■ AIM OF THE TASK ■
Go through the records below and show every line with the string "will".

Items from a data source:
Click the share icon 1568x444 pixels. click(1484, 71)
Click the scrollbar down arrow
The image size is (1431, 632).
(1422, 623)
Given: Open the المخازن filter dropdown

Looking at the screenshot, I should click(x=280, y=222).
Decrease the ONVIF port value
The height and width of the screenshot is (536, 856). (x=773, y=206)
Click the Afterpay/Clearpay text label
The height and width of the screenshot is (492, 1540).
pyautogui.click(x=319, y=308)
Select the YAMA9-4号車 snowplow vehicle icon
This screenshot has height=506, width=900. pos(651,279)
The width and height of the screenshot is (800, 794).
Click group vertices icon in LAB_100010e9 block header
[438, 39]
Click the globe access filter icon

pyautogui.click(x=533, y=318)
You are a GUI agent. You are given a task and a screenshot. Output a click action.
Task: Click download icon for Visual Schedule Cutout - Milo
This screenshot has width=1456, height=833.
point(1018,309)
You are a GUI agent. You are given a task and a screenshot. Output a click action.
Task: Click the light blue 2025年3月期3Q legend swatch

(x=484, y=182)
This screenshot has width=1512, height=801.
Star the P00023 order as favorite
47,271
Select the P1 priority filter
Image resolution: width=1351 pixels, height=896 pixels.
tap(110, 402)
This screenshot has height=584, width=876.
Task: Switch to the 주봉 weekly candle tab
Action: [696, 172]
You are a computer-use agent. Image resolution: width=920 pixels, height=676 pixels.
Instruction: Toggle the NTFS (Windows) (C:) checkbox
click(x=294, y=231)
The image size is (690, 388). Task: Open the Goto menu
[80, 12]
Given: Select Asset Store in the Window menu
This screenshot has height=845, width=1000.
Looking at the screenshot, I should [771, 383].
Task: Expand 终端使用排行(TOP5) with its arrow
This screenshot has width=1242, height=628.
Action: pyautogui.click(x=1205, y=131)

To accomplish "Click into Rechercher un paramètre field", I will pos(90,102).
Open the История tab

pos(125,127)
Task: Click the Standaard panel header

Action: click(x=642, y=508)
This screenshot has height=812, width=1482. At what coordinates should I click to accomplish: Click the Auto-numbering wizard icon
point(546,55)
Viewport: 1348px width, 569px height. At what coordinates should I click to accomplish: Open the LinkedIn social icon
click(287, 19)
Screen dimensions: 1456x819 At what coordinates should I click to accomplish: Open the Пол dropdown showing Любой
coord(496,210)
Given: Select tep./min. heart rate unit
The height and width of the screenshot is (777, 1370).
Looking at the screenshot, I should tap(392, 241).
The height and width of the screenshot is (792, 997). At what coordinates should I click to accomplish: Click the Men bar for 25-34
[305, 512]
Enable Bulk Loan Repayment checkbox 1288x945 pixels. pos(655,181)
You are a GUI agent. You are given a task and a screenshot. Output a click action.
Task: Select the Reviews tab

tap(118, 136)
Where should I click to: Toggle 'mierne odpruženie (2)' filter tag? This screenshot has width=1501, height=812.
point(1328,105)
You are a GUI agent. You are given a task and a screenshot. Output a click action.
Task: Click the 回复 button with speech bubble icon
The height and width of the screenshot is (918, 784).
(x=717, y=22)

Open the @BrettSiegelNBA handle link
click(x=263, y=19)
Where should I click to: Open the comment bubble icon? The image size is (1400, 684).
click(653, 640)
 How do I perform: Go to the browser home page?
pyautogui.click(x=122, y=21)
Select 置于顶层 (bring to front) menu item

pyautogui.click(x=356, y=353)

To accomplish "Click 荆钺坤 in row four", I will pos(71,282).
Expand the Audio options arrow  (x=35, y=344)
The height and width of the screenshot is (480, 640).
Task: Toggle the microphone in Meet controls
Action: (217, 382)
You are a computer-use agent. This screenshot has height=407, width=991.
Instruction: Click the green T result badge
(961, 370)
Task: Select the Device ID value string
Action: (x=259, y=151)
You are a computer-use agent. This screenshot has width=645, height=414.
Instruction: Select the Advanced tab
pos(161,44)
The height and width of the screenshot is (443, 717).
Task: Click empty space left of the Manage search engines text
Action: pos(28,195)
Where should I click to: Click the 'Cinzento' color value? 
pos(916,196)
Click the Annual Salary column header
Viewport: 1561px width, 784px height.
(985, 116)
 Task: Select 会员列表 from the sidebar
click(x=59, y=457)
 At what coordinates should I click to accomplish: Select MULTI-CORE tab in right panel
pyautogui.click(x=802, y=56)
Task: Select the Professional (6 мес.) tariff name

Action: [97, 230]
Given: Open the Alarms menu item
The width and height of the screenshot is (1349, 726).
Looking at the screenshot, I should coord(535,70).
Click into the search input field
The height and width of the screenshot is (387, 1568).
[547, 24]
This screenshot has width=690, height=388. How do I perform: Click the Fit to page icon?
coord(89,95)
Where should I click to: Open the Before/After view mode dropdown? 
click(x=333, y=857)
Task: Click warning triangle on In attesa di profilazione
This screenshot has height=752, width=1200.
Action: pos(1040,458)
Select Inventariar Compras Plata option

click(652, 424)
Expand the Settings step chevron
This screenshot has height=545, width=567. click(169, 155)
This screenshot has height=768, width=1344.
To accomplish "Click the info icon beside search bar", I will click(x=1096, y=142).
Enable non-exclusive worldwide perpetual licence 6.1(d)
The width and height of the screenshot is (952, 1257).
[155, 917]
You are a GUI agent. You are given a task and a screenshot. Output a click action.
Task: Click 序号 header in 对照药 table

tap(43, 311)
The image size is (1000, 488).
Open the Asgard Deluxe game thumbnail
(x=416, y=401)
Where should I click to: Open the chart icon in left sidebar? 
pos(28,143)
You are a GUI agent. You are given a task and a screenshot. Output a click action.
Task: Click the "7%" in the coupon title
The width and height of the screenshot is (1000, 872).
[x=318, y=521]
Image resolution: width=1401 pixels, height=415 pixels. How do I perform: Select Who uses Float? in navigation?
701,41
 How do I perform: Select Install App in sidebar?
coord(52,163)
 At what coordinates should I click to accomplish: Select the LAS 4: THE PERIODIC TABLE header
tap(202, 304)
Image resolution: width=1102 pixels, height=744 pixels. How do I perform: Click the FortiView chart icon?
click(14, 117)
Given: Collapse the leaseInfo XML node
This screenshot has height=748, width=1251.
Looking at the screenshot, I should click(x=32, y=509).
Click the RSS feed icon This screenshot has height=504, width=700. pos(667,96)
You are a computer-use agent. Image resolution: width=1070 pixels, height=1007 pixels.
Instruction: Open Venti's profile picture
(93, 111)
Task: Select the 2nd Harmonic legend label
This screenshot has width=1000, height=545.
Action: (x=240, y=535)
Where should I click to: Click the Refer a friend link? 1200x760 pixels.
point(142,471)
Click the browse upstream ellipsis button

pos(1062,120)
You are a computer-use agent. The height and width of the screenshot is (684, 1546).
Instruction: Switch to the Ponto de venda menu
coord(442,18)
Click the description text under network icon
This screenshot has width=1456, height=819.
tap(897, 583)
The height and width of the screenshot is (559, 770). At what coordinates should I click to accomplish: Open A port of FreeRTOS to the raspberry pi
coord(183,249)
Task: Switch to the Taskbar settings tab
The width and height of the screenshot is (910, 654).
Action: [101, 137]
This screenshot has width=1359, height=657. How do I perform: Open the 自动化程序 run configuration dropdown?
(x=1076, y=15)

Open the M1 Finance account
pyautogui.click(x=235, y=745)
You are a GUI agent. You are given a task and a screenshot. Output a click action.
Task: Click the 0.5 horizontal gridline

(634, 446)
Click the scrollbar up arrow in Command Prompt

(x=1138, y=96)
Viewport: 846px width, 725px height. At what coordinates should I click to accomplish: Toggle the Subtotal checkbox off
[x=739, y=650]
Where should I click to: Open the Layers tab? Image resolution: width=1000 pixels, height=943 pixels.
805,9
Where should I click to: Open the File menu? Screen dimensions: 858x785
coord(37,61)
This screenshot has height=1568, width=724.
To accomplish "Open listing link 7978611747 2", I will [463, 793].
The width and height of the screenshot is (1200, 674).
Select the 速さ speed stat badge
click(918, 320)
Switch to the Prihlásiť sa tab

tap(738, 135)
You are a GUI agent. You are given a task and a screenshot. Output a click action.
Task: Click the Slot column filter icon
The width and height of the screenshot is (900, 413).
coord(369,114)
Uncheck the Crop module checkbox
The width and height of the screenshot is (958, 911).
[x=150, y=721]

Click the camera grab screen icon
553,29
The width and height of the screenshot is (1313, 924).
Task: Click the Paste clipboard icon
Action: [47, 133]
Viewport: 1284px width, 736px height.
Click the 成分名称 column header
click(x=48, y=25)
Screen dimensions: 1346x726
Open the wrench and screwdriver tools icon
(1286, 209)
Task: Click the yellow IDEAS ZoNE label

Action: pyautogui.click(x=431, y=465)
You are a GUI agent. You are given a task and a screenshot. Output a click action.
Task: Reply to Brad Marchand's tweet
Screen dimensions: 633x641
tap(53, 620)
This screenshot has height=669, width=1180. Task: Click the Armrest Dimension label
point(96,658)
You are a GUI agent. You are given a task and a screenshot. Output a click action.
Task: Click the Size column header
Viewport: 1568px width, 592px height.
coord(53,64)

■ EXPECTED ANSWER ■
To accomplish "Click into Rechercher un paramètre field", I will pos(90,102).
To accomplish "Click 荆钺坤 in row four", I will pos(71,282).
To accomplish "Click the info icon beside search bar", I will click(x=1096, y=142).
To accomplish "Open listing link 7978611747 2", I will [463, 793].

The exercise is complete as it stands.